→ **Фрагмент документа**:
# # # # # # #
Для крупных произведений необходимы широкие обобщения, должен быть щедро прописан социальный, исторический фон, иначе это не роман, а более или менее глубоко эшелонированный очерк. И в настоящем рассказе действительность присутствует целиком, но не в прямую, а в подтексте; рассказ может не посягать на глобальные обобщения, рассматривая отдельные явления жизни, вглядываясь в ее частности, подробности и тем помогая людям ориентироваться в совершающихся переменах и находить свое место. Такие рассказы особенно нужны сегодня.
# # # # # # #
→ **Данные**:
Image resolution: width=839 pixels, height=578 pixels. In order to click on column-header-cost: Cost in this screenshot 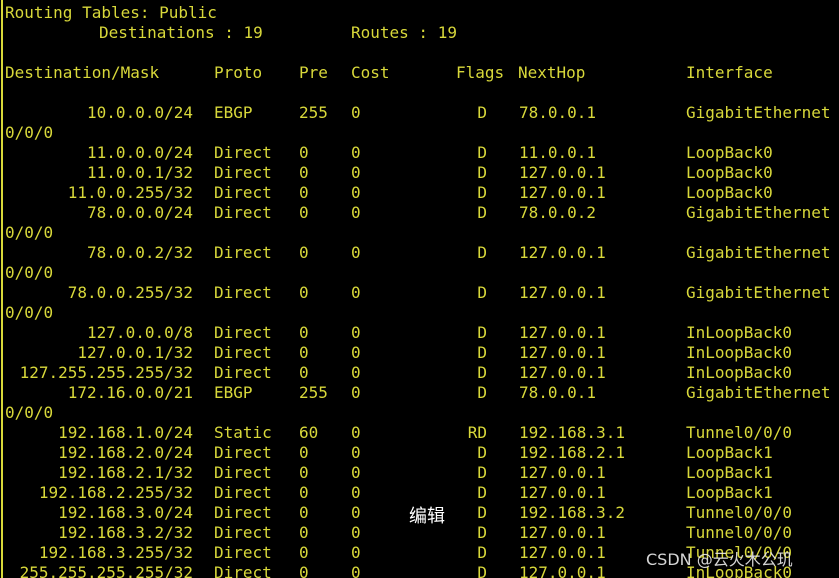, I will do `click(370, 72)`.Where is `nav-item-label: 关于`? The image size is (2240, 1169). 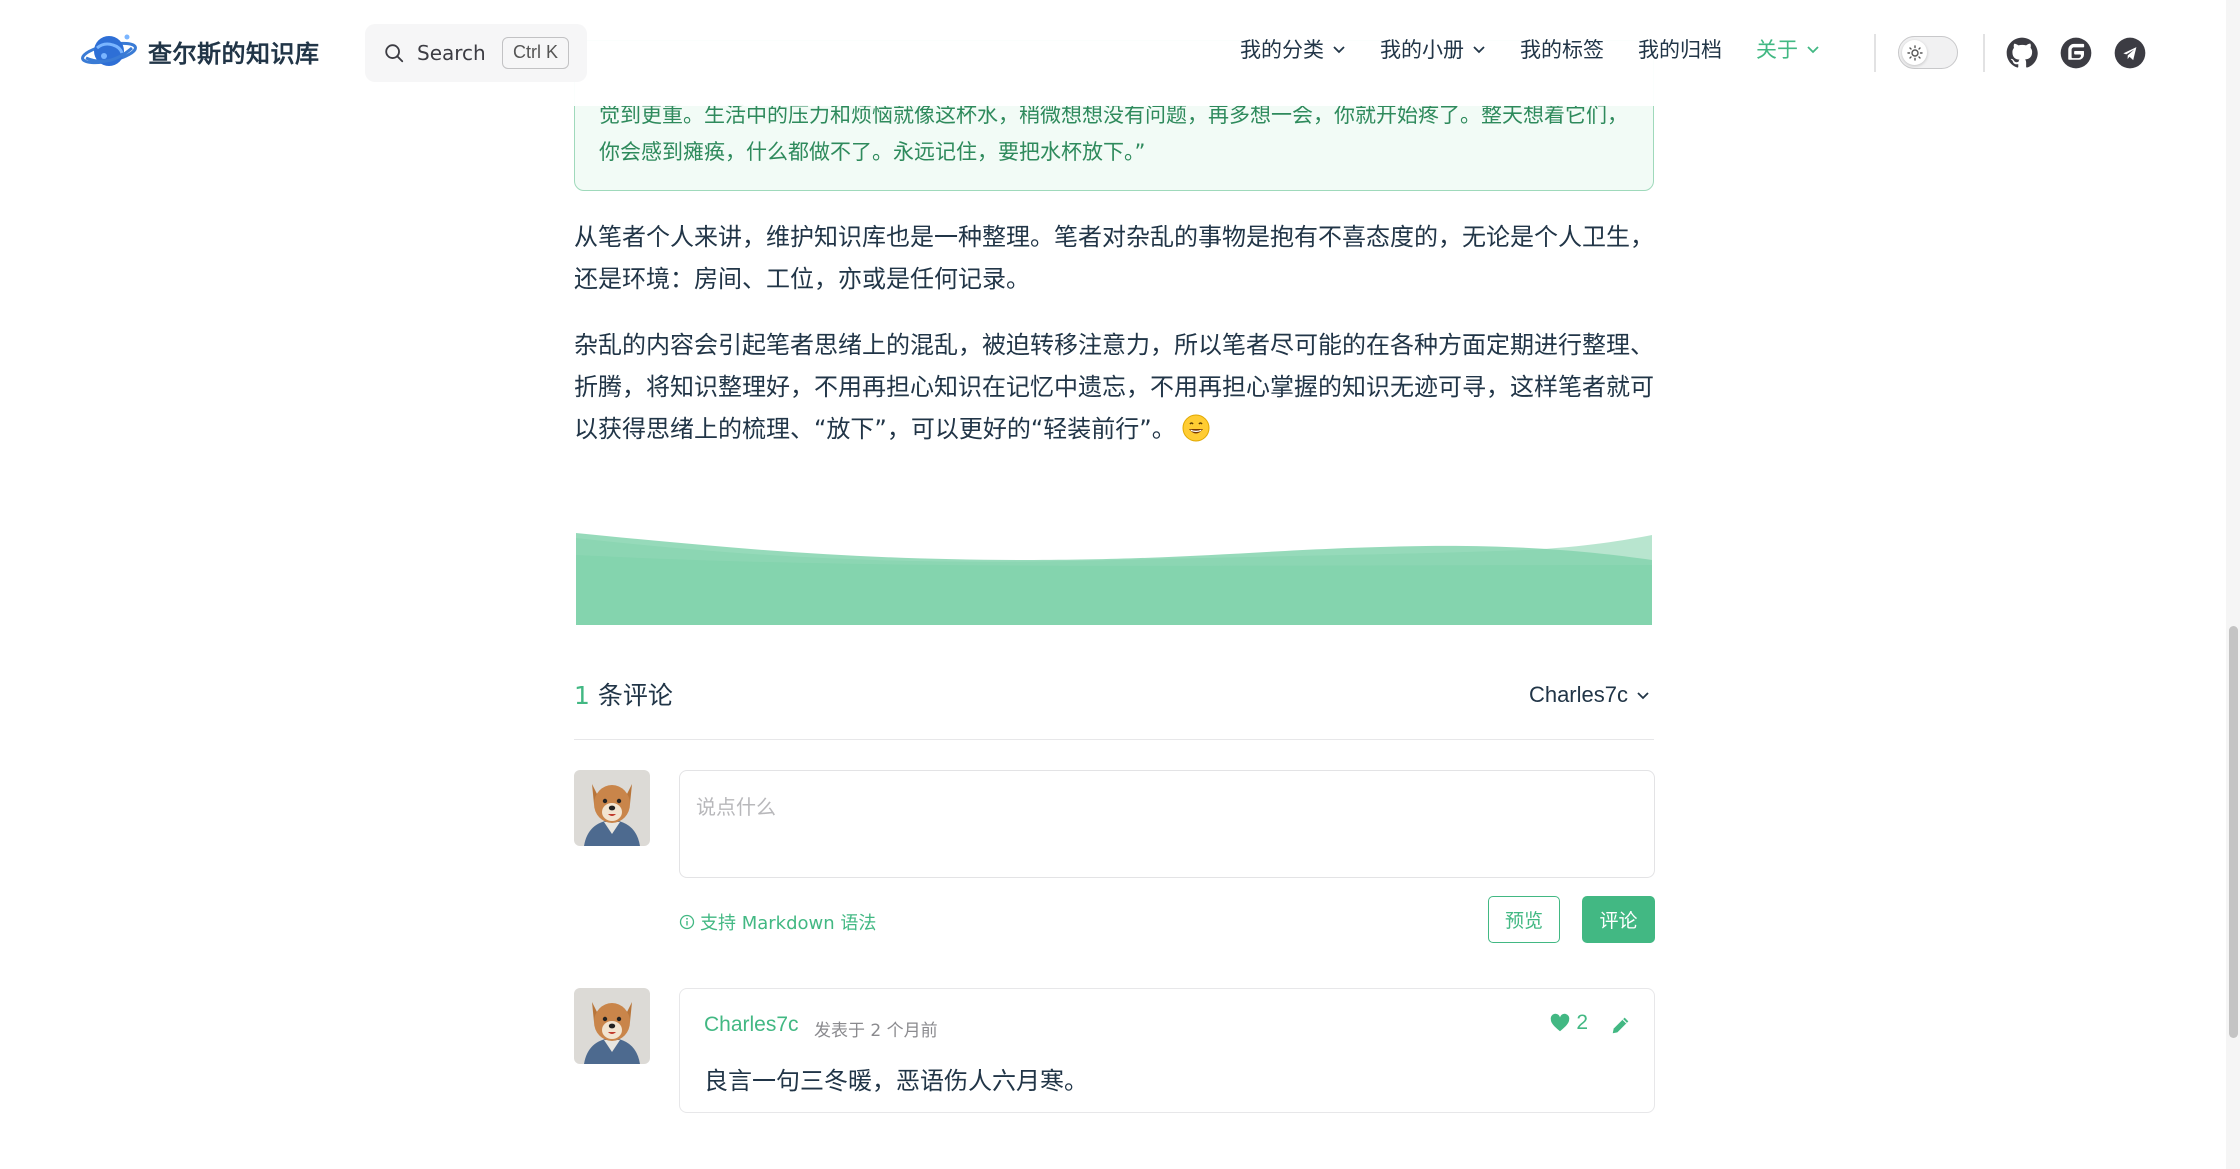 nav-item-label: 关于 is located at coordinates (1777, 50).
# # # # # # #
→ **Описание задания**: Почему, согласно фрагменту о романе и рассказе, в крупном произведении должен быть щедро прописан социальный и исторический фон? Ответьте в одном–трех предложениях. Строки для работы не понадобятся.

→ **Ответ к заданию**: Без широких обобщений и щедро прописанного социального и исторического фона крупное произведение будет уже не романом. Это будет более или менее глубоко эшелонированный очерк.